This is no time for the world’s oil producers to start adding supplies to the global market if they want to drain a glut that built up because of Covid-19.
That’s the conclusion that comes out of the latest monthly forecasts published by the world’s three major oil agencies — the International Energy Agency, the U.S. Energy Information Administration and the Organization of Petroleum Exporting Countries — if producers hope to get global inventories back to pre-pandemic levels by the end of the year.
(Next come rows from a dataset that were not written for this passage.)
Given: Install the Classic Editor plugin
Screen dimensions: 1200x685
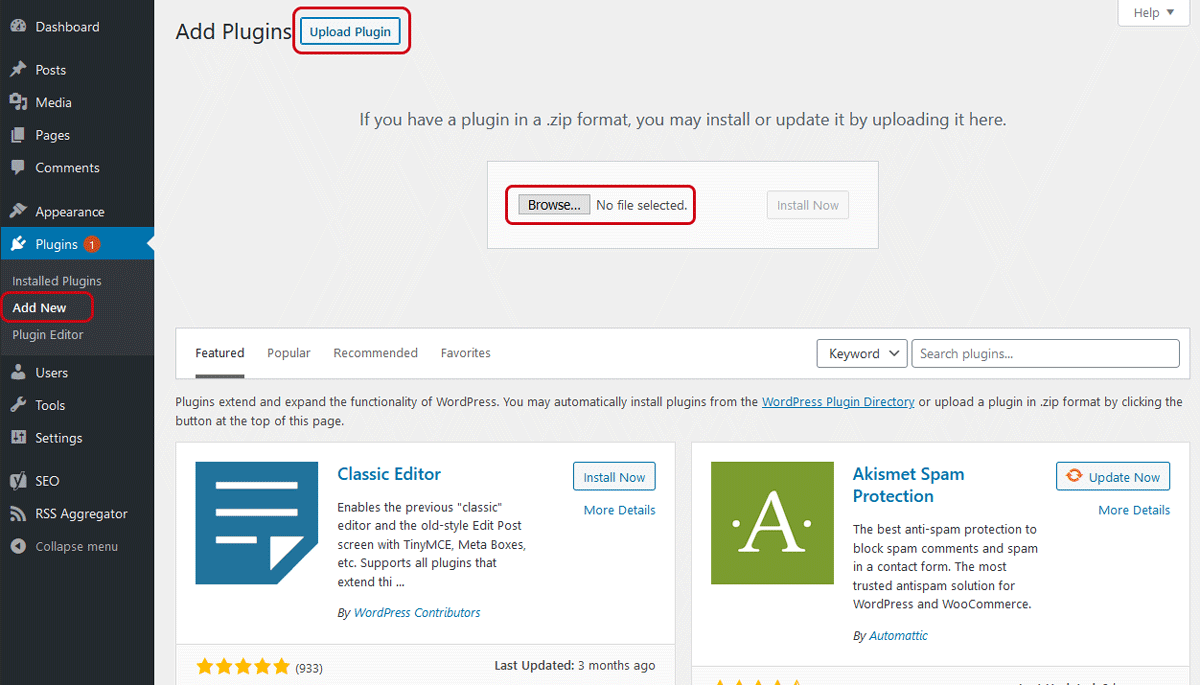Looking at the screenshot, I should click(614, 477).
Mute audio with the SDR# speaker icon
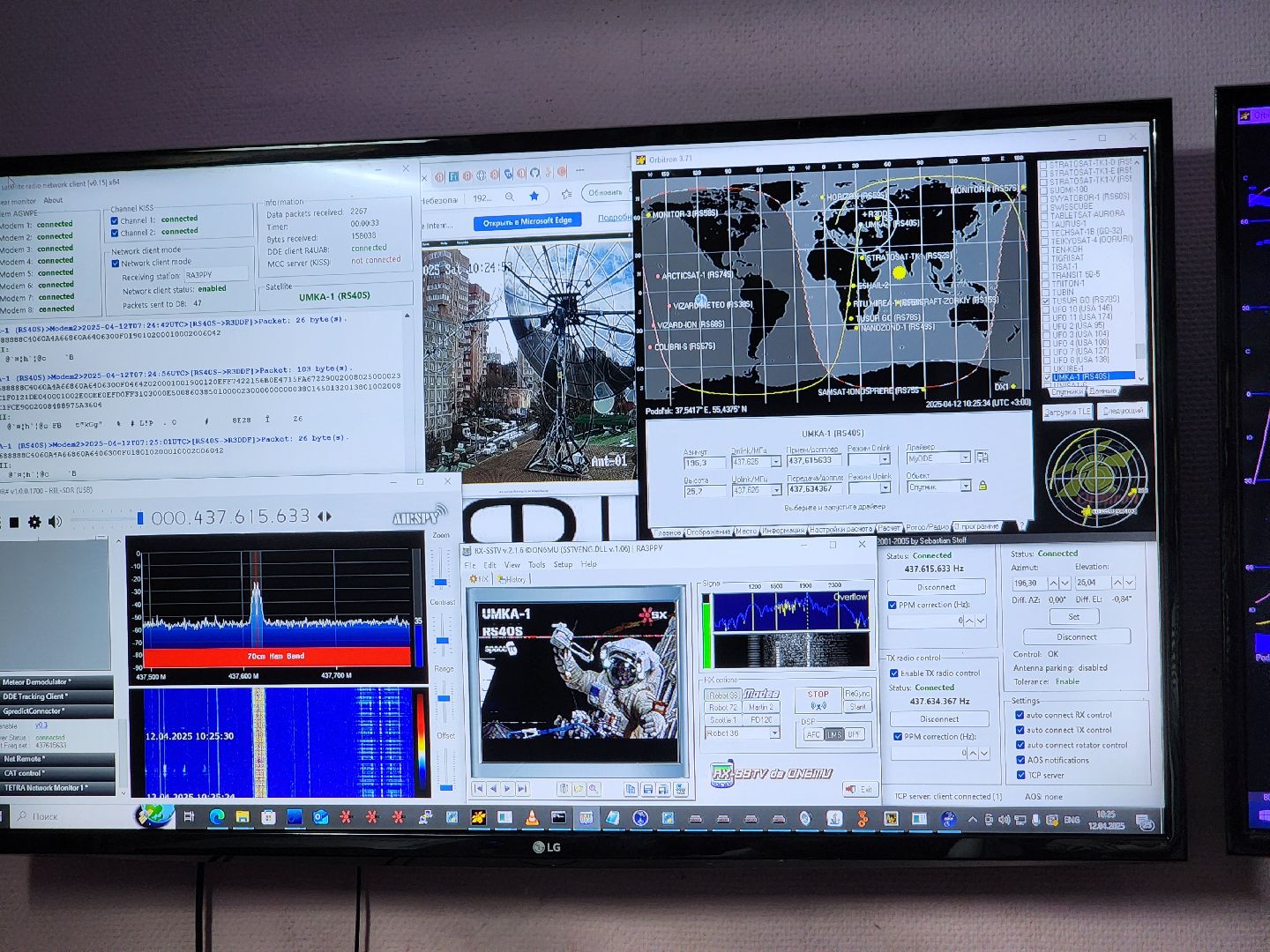The height and width of the screenshot is (952, 1270). pyautogui.click(x=56, y=522)
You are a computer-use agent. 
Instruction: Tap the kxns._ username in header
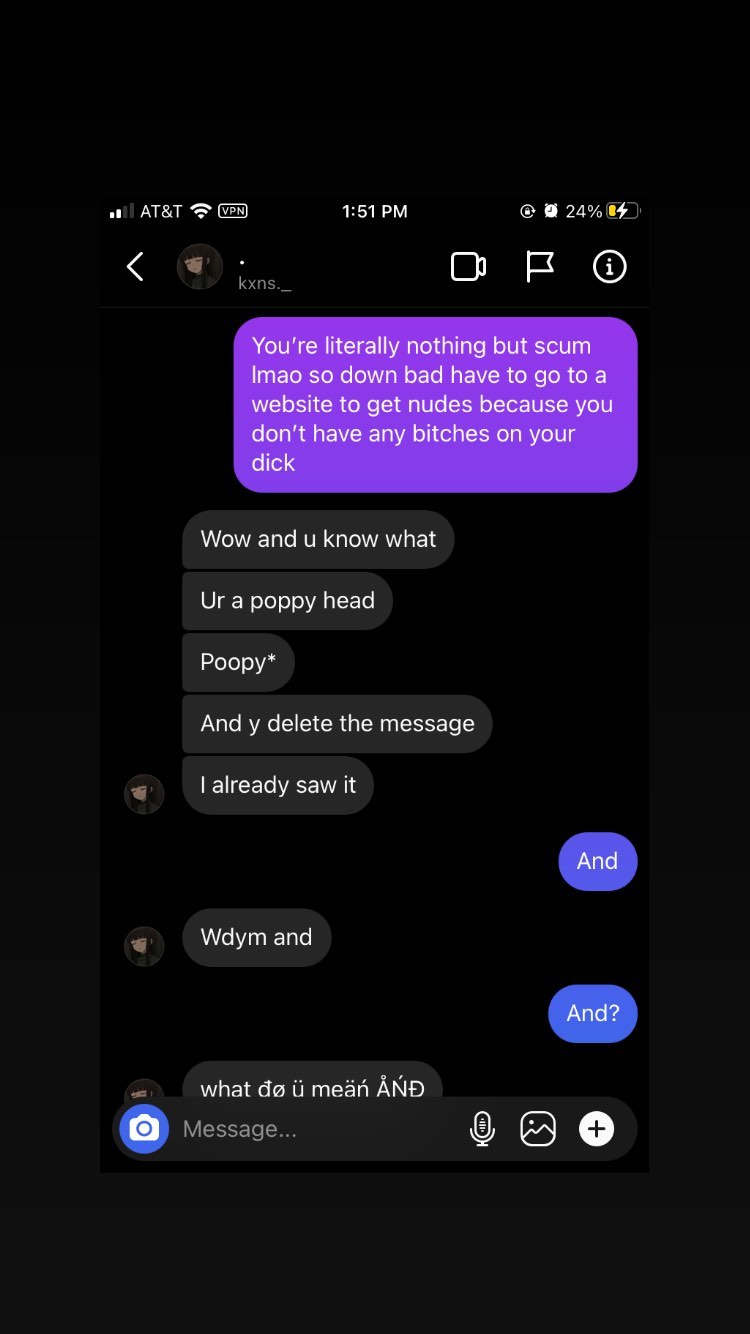(265, 285)
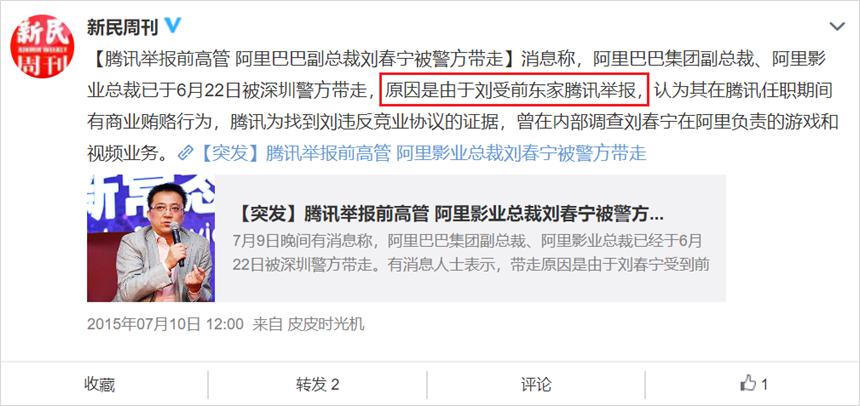Viewport: 860px width, 406px height.
Task: Click the bold article card headline
Action: point(448,215)
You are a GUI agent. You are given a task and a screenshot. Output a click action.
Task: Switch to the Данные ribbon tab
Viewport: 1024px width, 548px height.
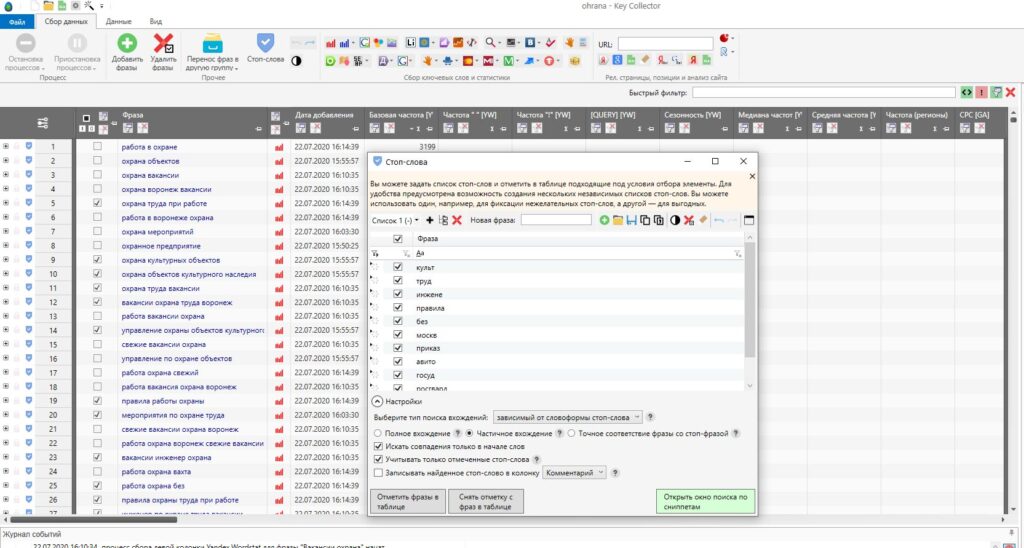coord(118,20)
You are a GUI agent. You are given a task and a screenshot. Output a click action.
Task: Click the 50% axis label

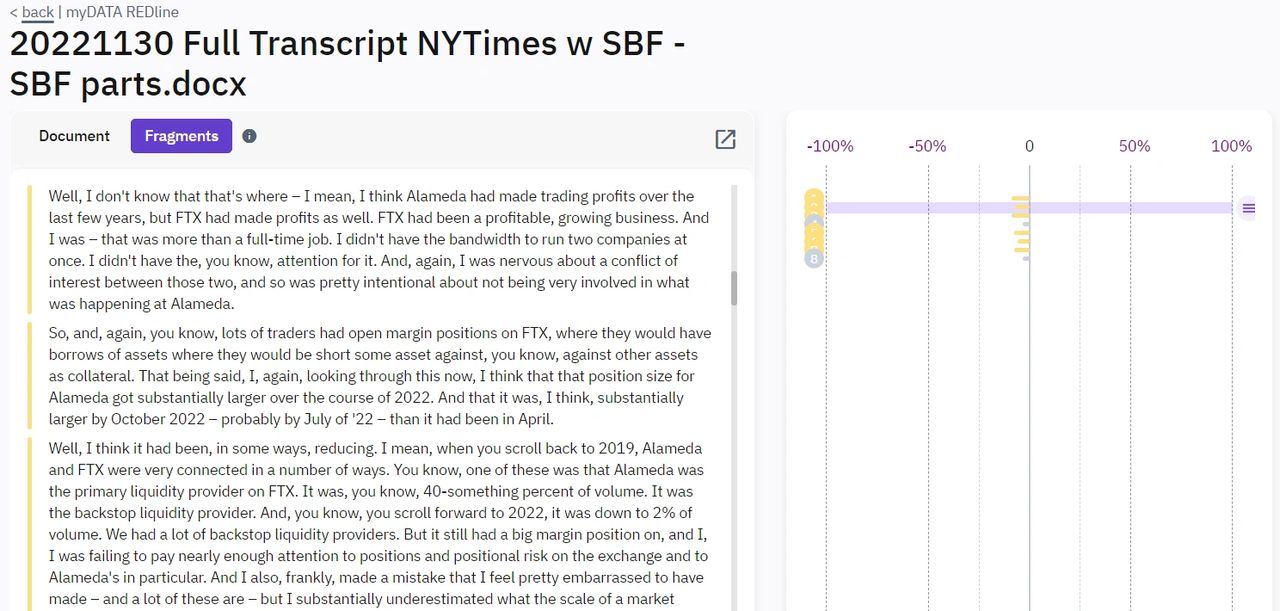coord(1134,146)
Mindful of risks to oil demand, Saudi Arabia this month stunned oil traders by making unilateral cuts to its crude production of 1 million barrels a day. The move was at odds with most other nations participating in an OPEC+ pact to manage oil supplies, who either kept output stable or even increased it slightly. The alliance will meet again in early March to decide on their next steps.
The three agencies’ outlooks offer a degree of validation for Saudi Arabia’s stance. Of the trio, only OPEC raised its forecast of global oil demand this year, and then by a tiny 20,000 barrels a day, or roughly 0.02% of consumption. A surge in new coronavirus cases, driven by the emergence of more contagious variants, has led many countries to re-impose movement restrictions that are so detrimental to transport fuel usage. Cases are starting to rise again in Asia, the region that had been driving a recovery in global oil demand at the end of 2020.